=== DIRECTIONS ===
A. Summarize the passage below on the carotenosome baseplate in two sentences.
B. According to the passage below on the carotenosome baseplate, what thickness did atomic force microscopy measure for the entire carotenosome?
C. For each statement, say whether it agrees with the passage below on the carotenosome baseplate, and quote the words of the passage that decide it: (i) Carotenoids appear essential for the structural integrity of the baseplate. (ii) The baseplate thickness came from 14 distance measurements in EM power-spectra. (iii) The carotenosomes tend to stick to each other.

For the carotenosomes an approximate thickness of the baseplate could be obtained (Fig. 2d,e), a measurement obscured by the BChl c interior in the chlorosomes. The baseplate thickness of 44±3 Å (obtained from 14 distance measurements in EM power-spectra (Supplementary Fig. 8) compares well with the thickness of the entire carotenosome, measured by atomic force microscopy to 43±8 Å (ref. 15). Altogether, cryo-EM results point to a baseplate structure conserved between at least these two species with a lattice of 33 Å in both directions in the plane and about 44 Å thick.

Earlier studies combining ssNMR constraints and microscopy-derived density models21,22,23,24 profited on a larger number of distance constraints and a density model with a higher resolution. However, we stress out here that the present study is performed in the context of the full carotenosomes where both lipids and carotenoids are abundant in the native environment in which some variations is seen for the quaternary structure of the carotenosomes. As a natural result, this true variation is reflected in the precision of the experimental data, but on the other hand, the accuracy of the data is not biased by purification or other non-native manipulations of the baseplate system. The carotenosomes are prone to stick to each other and to take preferred orientations complicating the reconstruction process and the resulting resolution. To possibly get better cryo-EM and ssNMR data, one could remove carotenoids and quinones not necessary for an intact baseplate. The carotenosomes may contain loosely bound carotenoids that would allow removal by a hexane wash similar to hexane washing of chlorosomes from Cba. tepidum53,54. An alternative procedure (work in progress) could be to genetically eliminate all carotenoids, because carotenoids appear not to be essential for the structural integrity of the baseplate structure55. Another approach to possibly obtain better resolution through an unambiguous viewing angle for cryo-EM could be to orient the carotenosomes on a functionalized lipid surface56, followed by acquisition of tilted image pairs. However, through the application of complementary restraints from LD, CD and ACD together with ab initio calculation, and by following our systematic procedure for searching conformational space for the symmetric structure, it was still possible to derive a reliable high-resolution structure of the CsmA baseplate.

[Data excerpts]
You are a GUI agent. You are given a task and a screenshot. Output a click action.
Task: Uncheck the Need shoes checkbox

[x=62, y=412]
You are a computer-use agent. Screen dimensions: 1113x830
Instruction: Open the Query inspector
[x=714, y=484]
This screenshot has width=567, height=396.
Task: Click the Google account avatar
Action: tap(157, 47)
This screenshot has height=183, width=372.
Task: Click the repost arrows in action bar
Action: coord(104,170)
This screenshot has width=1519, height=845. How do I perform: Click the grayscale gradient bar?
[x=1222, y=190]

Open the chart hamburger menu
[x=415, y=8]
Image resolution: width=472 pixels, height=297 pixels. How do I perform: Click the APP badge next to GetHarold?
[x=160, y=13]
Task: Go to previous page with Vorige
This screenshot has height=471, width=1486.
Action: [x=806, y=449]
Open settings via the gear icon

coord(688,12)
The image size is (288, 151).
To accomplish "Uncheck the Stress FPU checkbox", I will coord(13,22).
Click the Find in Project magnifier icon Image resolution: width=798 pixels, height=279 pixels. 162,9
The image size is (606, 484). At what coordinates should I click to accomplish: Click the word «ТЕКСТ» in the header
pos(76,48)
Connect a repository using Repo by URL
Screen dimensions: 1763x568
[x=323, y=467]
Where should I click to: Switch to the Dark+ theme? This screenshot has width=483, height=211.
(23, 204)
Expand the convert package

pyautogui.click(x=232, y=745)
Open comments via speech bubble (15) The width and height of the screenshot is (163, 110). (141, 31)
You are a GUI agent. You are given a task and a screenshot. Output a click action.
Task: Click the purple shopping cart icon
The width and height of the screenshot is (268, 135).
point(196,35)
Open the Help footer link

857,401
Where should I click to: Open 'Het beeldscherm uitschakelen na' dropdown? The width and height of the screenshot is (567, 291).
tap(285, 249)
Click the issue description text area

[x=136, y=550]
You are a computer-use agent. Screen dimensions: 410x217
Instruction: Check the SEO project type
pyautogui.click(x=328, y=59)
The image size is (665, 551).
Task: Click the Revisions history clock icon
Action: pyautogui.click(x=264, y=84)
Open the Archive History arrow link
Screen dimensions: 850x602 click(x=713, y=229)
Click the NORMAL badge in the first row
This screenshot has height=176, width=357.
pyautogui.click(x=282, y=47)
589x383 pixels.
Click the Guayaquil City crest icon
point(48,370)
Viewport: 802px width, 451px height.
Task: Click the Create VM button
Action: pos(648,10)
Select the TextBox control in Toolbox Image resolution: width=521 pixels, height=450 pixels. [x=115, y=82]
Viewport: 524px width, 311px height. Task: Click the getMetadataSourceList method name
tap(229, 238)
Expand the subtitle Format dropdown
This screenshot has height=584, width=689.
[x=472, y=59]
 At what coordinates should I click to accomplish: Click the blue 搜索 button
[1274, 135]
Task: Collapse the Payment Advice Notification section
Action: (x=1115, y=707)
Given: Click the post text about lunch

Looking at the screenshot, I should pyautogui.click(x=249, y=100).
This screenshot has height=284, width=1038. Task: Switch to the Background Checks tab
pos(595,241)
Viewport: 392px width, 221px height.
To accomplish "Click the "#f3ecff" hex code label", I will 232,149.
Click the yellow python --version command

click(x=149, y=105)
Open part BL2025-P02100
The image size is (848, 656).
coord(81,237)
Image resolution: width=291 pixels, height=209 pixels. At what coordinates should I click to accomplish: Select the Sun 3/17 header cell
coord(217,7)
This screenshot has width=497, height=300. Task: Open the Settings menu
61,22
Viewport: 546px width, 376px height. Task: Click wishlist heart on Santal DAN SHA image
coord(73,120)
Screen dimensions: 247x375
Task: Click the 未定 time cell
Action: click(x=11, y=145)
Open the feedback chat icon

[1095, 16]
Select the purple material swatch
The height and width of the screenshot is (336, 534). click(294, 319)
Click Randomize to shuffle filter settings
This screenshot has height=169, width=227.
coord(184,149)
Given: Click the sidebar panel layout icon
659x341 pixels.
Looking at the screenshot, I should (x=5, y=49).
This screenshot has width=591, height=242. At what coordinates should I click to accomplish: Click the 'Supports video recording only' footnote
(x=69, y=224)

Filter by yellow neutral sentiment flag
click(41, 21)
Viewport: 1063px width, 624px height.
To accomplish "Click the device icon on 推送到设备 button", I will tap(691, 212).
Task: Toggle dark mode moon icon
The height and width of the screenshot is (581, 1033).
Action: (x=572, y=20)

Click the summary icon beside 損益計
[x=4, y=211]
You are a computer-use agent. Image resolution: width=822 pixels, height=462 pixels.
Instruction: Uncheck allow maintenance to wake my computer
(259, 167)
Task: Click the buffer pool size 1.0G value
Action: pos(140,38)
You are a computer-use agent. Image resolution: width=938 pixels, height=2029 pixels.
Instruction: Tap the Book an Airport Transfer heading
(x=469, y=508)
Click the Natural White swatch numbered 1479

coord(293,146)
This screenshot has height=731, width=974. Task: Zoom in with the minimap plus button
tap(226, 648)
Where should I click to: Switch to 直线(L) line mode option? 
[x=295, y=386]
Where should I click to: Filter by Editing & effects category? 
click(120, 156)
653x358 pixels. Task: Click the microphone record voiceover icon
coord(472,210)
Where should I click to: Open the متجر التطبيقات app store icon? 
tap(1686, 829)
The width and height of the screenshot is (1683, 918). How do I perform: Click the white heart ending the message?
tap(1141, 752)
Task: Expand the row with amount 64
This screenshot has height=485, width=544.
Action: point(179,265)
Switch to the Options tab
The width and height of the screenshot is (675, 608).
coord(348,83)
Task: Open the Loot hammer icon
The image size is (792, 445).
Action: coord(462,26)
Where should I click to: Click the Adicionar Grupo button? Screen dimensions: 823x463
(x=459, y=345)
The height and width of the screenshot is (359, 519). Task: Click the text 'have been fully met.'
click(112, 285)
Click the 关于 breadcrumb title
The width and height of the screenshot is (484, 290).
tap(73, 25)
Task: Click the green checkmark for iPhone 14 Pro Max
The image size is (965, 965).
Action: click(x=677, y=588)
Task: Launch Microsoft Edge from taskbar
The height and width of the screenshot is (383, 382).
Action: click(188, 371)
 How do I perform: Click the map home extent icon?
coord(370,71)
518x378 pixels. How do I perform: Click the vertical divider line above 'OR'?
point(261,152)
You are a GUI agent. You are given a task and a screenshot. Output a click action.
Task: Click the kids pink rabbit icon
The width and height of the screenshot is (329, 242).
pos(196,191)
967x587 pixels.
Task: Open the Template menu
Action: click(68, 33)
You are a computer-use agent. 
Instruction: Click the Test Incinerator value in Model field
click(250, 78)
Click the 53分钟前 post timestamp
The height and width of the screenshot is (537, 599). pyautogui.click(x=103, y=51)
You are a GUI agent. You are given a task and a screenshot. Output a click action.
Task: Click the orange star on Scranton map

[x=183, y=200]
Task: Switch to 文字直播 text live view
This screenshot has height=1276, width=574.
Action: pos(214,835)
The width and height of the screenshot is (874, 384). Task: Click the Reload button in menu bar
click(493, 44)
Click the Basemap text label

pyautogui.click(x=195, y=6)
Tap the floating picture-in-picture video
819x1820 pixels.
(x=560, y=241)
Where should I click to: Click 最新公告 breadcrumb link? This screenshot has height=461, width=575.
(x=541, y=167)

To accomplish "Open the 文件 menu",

=== PROBLEM SOLUTIONS ===
A. Cryo-EM measurements of carotenosomes gave a baseplate thickness of 44±3 Å, which agrees with the 43±8 Å atomic force microscopy value for the whole carotenosome and points to a baseplate structure conserved between at least two species with a 33 Å lattice in both in-plane directions. Although studying full carotenosomes in their native environment reduces data precision and leaves room for better data, for example by removing carotenoids or orienting the carotenosomes on a functionalized lipid surface, complementary restraints and ab initio calculation still produced a reliable high-resolution structure of the CsmA baseplate.

B. 43±8 Å.

C.
(i) No: "carotenoids appear not to be essential for the structural integrity of the baseplate structure"
(ii) Yes: "obtained from 14 distance measurements in EM power-spectra"
(iii) Yes: "The carotenosomes are prone to stick to each other"